The northeastern region has the potential to become a major player in all these. We in Sikkim have sensitised ourselves to play an important role in this area. We are also in the process of setting up quality educational institutions, which we hope will attract students from some of these countries.
What are the achievements of the Sikkim Democratic Front government since it assumed office in 1994?

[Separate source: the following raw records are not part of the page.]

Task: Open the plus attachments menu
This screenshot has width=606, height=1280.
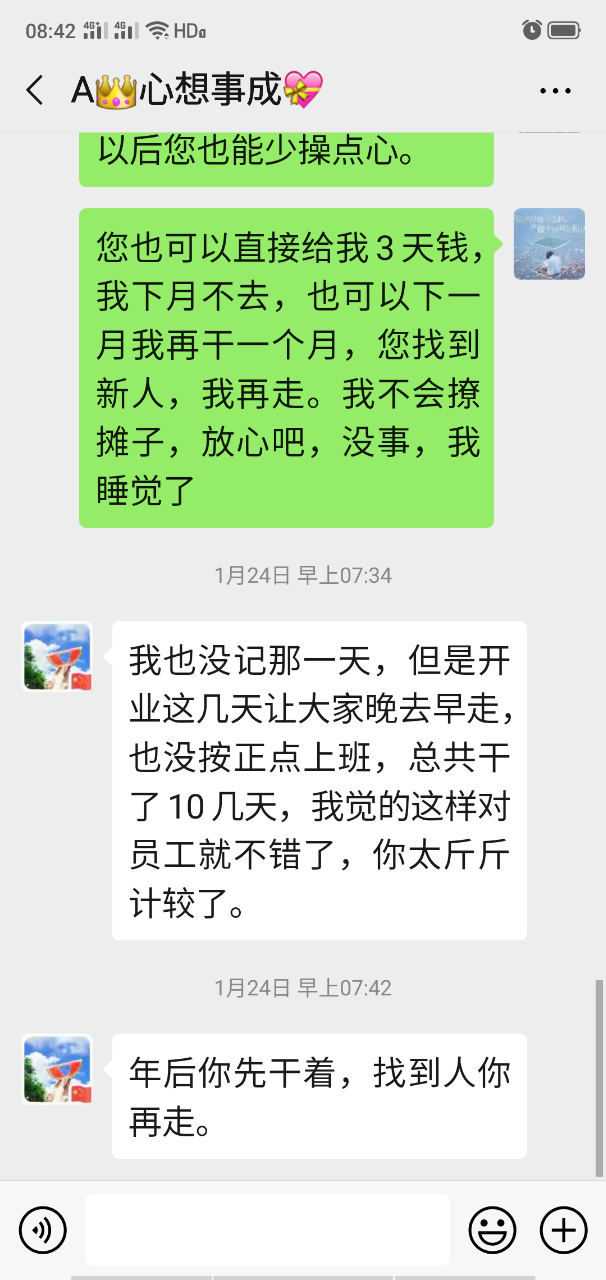Action: click(x=563, y=1228)
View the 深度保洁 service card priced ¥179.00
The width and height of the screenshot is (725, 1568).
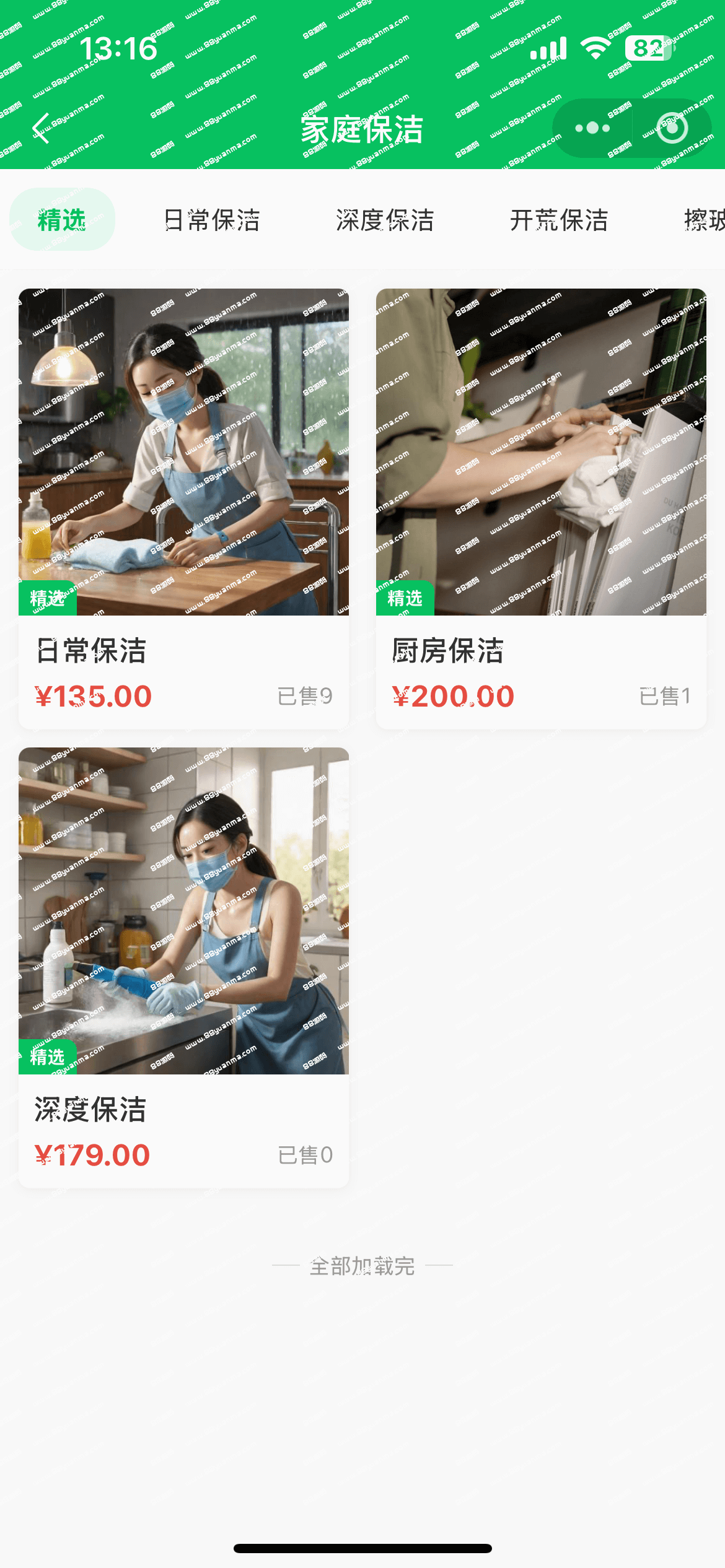pyautogui.click(x=183, y=966)
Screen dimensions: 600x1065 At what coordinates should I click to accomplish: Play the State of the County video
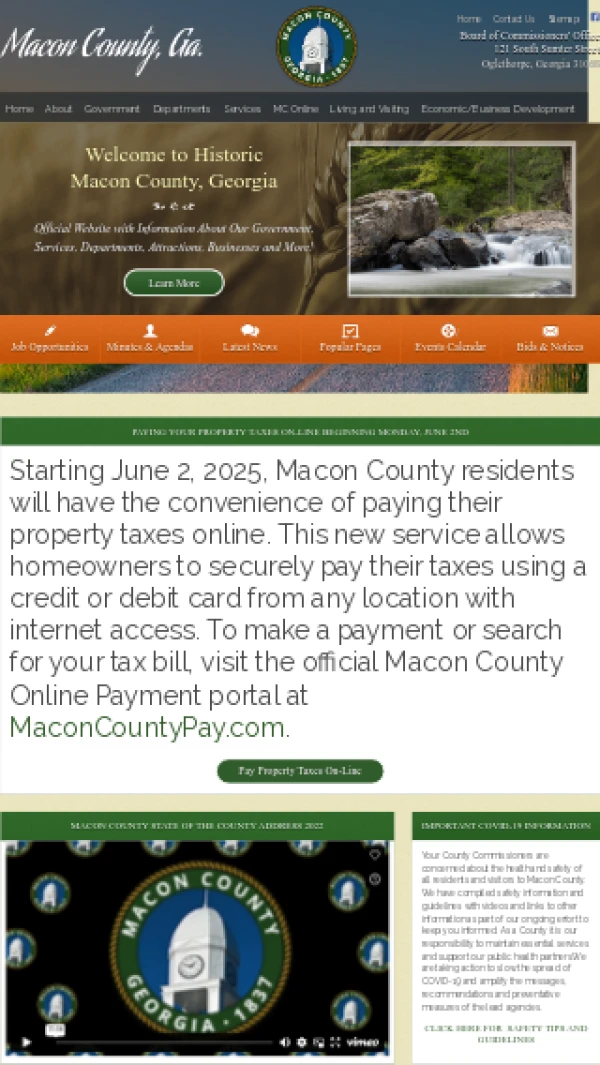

Democracy is a part of the polity of Sikkim. Democracy has been institutionalised in our State. People lead secure lives as the crime rate is very low. We have worked towards social justice. We have made major strides in empowering women. We have reserved seats for the tribal people, women and Other Backward Classes and the Scheduled Castes. In the area of health we are ahead of other Indian States. Sikkim is the first State in India to give Hepatitis B vaccine free of cost. Education and health are highly subsidised areas. Our per capita income is within that of the top 12 States in the country. We lead all the northeastern States in economic prosperity. We have not taken even a single rupee as loan in order to pay salaries to our staff.
The most important achievement is that we have peace and tranquility. We have people from diverse ethnic groups, such as Lepchas, Nepalis and Bhutias. All of them live in peace and harmony.
How do you manage the finances of the State government?
I constantly find ways to generate money for the State treasury. In this direction, I have launched the Playwin lottery, which will generate up to Rs.754 crores in seven years. Computer-based entertainment games will also be introduced in the State in a big way. We are trying to raise resources from hydel power, which can be harnessed by utilising our water resources.
Sikkim has a rich cultural heritage, and 60 per cent of its population is below 26 years of age. How do you plan to promote an awareness of this heritage among the youth?
We want the youth to be proud of their Sikkimese culture.
In September-October we are going to introduce a study series, which will have details of our rich cultural heritage, environment, food habits, and so on. Eminent authors have already submitted their articles.
Dr. Mahendra P. Lama is the editor-in-chief and the Publicity Department of the State government is the nodal agency that will give shape to this series. These will educate not only our youth but also visitors to Sikkim about our rich cultural heritage.
Apart from this, the State government has recognised various local languages, and steps are being taken to preserve them.